Polish rabbi (1874–1941)

Rabbi Ben Zion Halberstam (1874–1941) was the second Rebbe of Bobov. Known as the Baal Kedushas Tzion, he was murdered by the Nazis in 1941.

==Biography==
Halberstam was born in Bukowsko in 1874. His father was Shlomo Halberstam (1847–1905), the first Rebbe of Bobov, and a scion of the Divrei Chaim of Sanz. Upon his father's death, Halberstam succeeded him as Rebbe. He authored a commentary on the Torah called Kedushas Tzion.
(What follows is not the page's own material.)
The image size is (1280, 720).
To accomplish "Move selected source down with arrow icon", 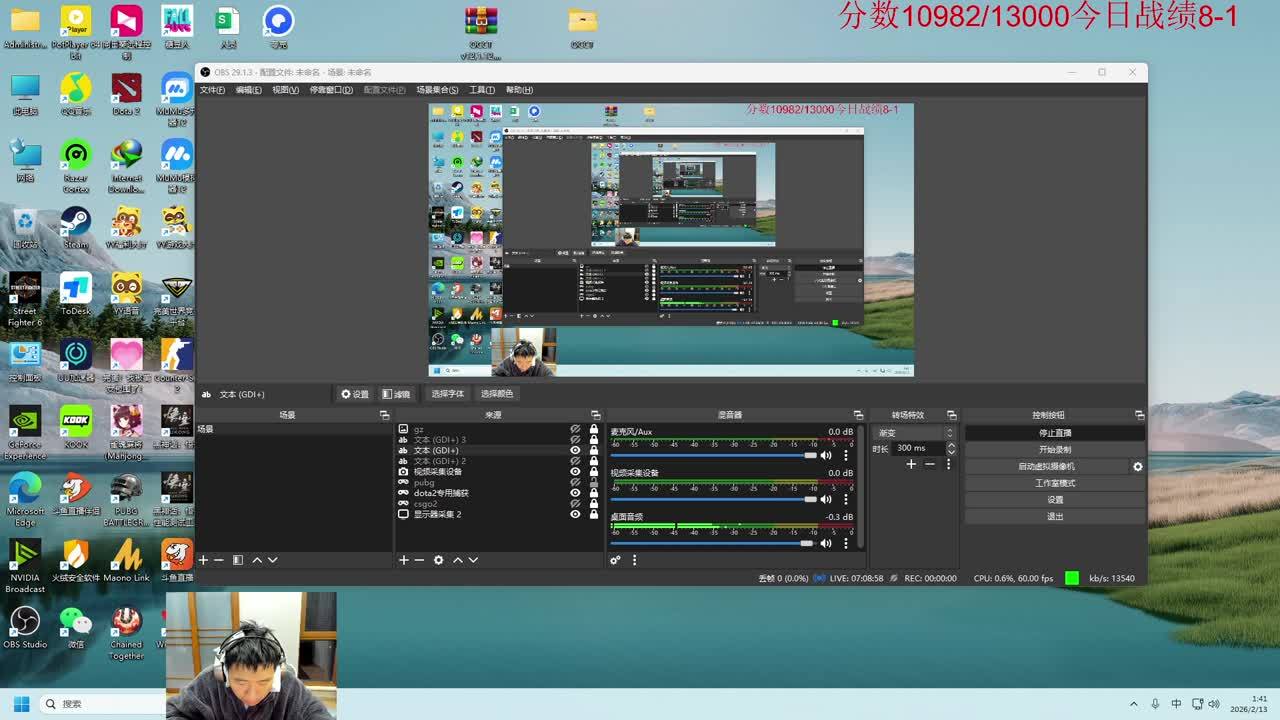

Lwów, where Halberstam then lived, fell under Nazi control in July 1941. For about a month, Halberstam hid in a room the door to which was secretly blocked by a large bookcase. A friend convinced him to come out of hiding, on the theory that the Germans were harsher to people who were found hiding. The friend also argued that the Germans would honor Halberstam’s official papers that declared he was a foreign resident. On Friday, July 25, he left his place of hiding and established himself openly in a separate room in the apartment. Early that same morning, groups of peasants from nearby villages began to flow into Lwów. They assembled on the premises of police stations; setting out from there to the streets accompanied by Ukrainian policemen, they assaulted any Jew whom they encountered with clubs, knives and axes. Groups of Jews were taken to the Jewish cemetery and murdered brutally. A roundup of Jews from their homes, coupled with looting, began in the afternoon. The proportion of Jewish intellectuals was high. Ukrainian police circulated in groups of five and consulted prepared lists. The pogrom was known as the "Petliura Days" in commemoration of Symon Petliura. For three days, Ukrainian mobs went on a rampage through the Jewish districts of Lwów. They took groups of Jews to the Jewish cemetery and the Lunecki prison and shot them.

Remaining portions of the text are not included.